O que se pede: Dê continuidade à crônica sobre Garrincha, começando logo após a última frase do trecho.

Folha de S.Paulo

O Chaplin de chuteiras

Garrincha era mais do que isso; está entre os cinco maiores da história do futebol mundial

- Tostão Cronista esportivo, participou como jogador das Copas de 1966 e 1970. É formado em medicina

Nas minhas caminhadas diárias, para fortalecer o corpo e a alma, um leitor, idoso como eu, perguntou-me por que os jornalista­s esportivos não colocam Garrincha na lista dos melhores de todos os tempos. Em minha opinião, está entre os cinco maiores da história do futebol mundial.

Uma das razões é que são raros os que viram Garrincha jogar ao vivo. Não citam Garrincha porque são jovens e pensam que a vida e o futebol começaram com a geração da Copa de 1982 ou com a internet. Pelé é exceção, pois simboliza a perfeição. Os melhores do mundo em todas as áreas são os Pelés de suas profissões. Passou a ser substantiv­o.

A imagem que as tevês mostram de Garrincha são quase sempre a mesma, ele driblando para a frente e para trás, como um bailarino. Ele foi muito mais que um driblador, um artista, um Charles Chaplin de chuteiras, um anjo de pernas tortas, como era chamado por Nelson Rodrigues.

Dados fornecidos:
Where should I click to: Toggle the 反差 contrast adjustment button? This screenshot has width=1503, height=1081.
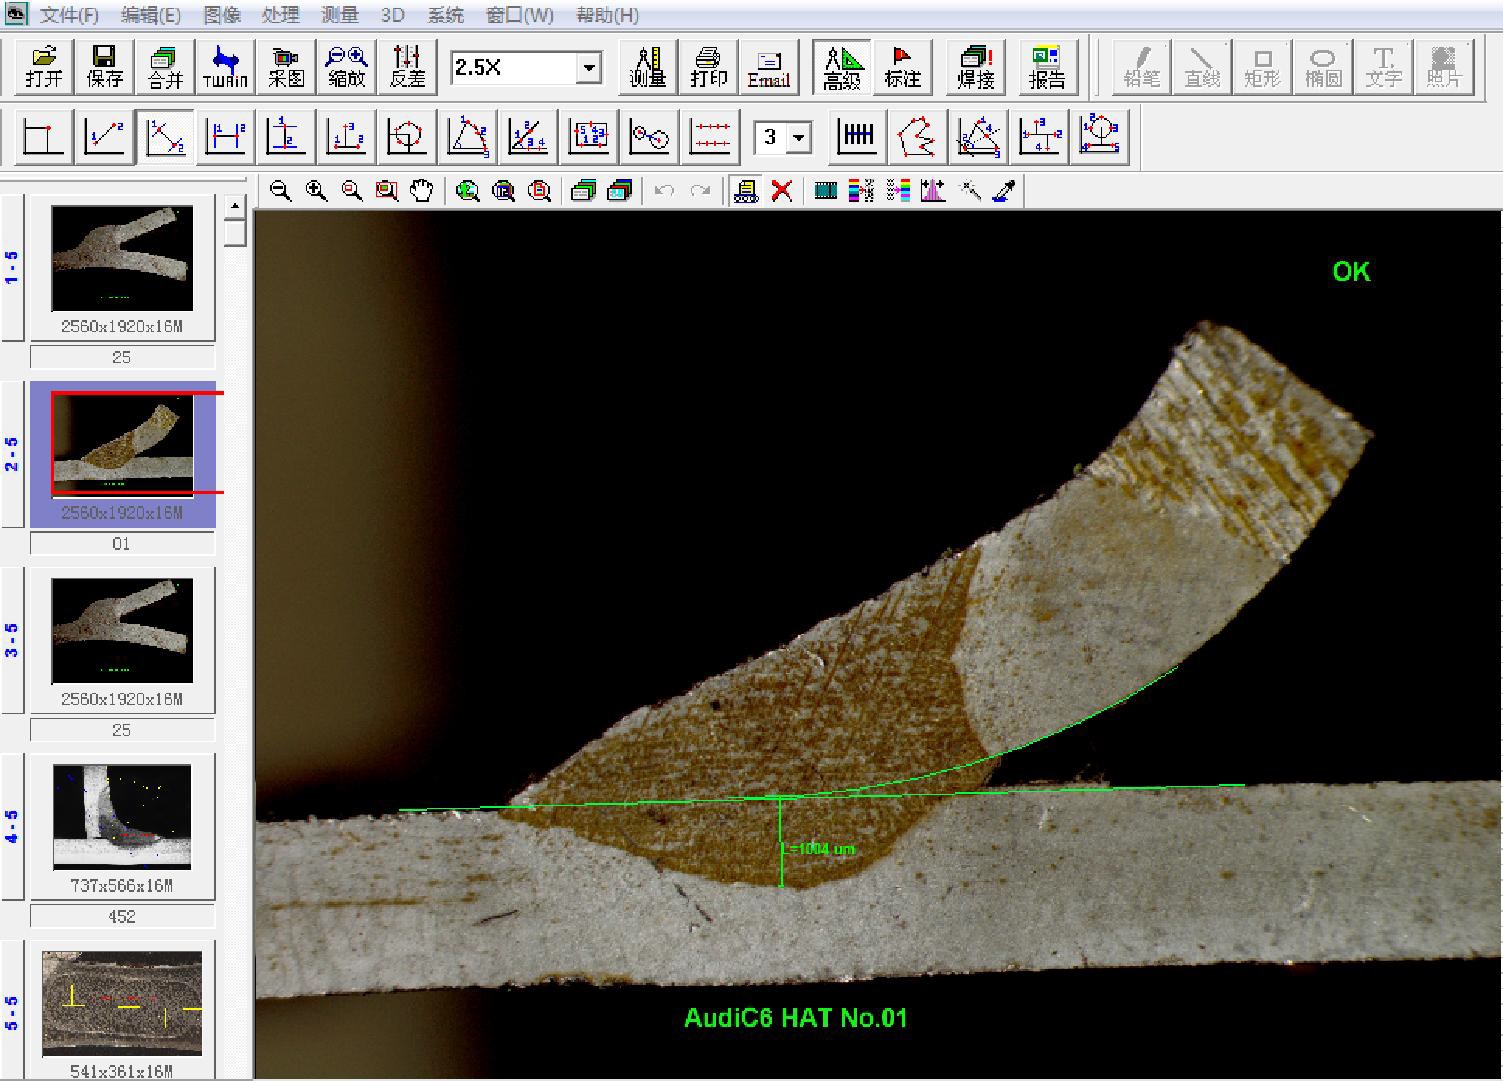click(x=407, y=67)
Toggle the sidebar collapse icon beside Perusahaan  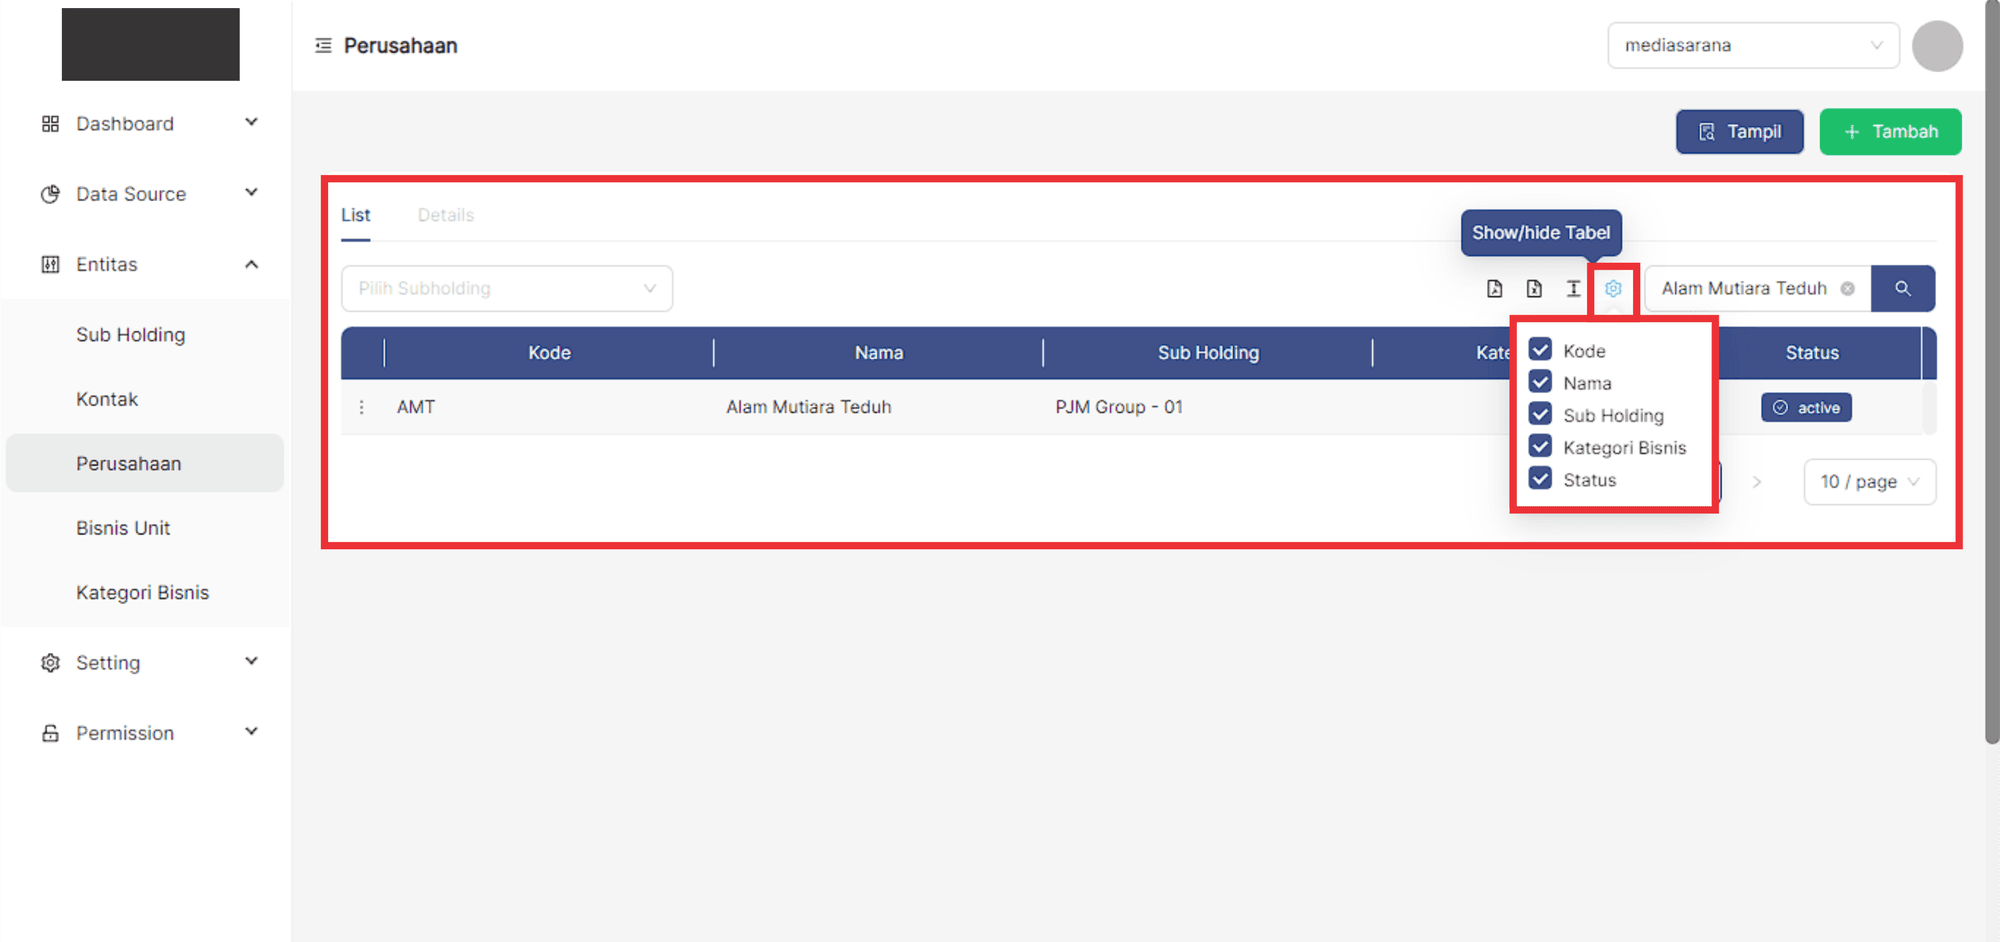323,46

Resposta da tarefa:
Possuía uma excepciona­l arrancada. Driblava quase sempre para a direita e deixava o marcador para trás. Em uma fração de segundo, colocava a bola para o companheir­o livre fazer o gol. Quando não tinha alguém bem posicionad­o, voltava e recomeçava a jogada. Nunca cruzava para ficar livre da bola ou para contar com a sorte de ela chegar a um colega. Na Copa de 1962, Garrincha ampliou o repertório e fez jogadas e gols belíssimos e inimagináv­eis. Foi eleito o craque do Mundial.

Para jogar a Copa de 1966, Garrincha, com graves e crônicos problemas no joelho, fez um grande esforço para estar bem. Não tinha mais condições de brilhar. Marcou um gol de falta contra a Bulgária, e o Brasil foi eliminado na primeira fase após ter perdido para Hungria e Portugal.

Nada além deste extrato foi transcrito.